Volume 6, Issue 2, October 1996
CHURCH JOINS VOICES AGAINST WORKFARE
Fears are being raised by some that the present Ontario government's program of "Ontario Works", which is being put into operation to replace the long-time welfare system, is flawed.
Claimed to give its participants valuable experience and skills required to gain employment and to become self-sufficient, the new programme, with the present high unemployment and lack of jobs, appears to be destined to put many jobless people at clean-up and occassional work in the community.
The United Church, at its meeting of the Hamilton Conference last summer declared no to the new programme. Composed of around 350 congregations in the regions of Niagara, Hamilton-Wentworth, Halton, Brant, Haldimand-Norfolk, Wellington and Bruce, the delegates agreed to "Say no! to mandatory workfare" and to "Encourage congregations to find ways to stand in solidarity with the poor in our communities, in this painful time, in this opposition to Mandatory Workfare."

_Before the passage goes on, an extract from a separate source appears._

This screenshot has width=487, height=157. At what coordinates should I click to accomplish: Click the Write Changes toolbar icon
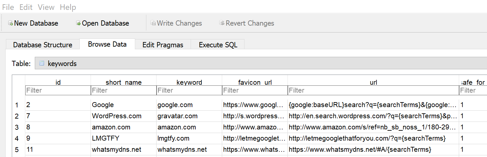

The social planning Council of Metropolitan Toronto says the programme appears based on the assumption that slotting someone into a job is the same as creating a new job, and ignores the possibility that they will simply be shuffling the population on assistance. They point out as well that the assurance workfare will not displace any paid workers will be impossible to monitor and enforce.
Though the workfare programme meets the popular contemporary point of view that every citizen must give something in order to get something, the Ontario programme appears to simply trade welfare assistance and job training for low wage, intermittent work in which the recipients will not end up better off financially or trained.
Forced to do mundane work under duress and without freedom does not meet our common responsibility to treat those who truly cannot help themselves justly and humanely.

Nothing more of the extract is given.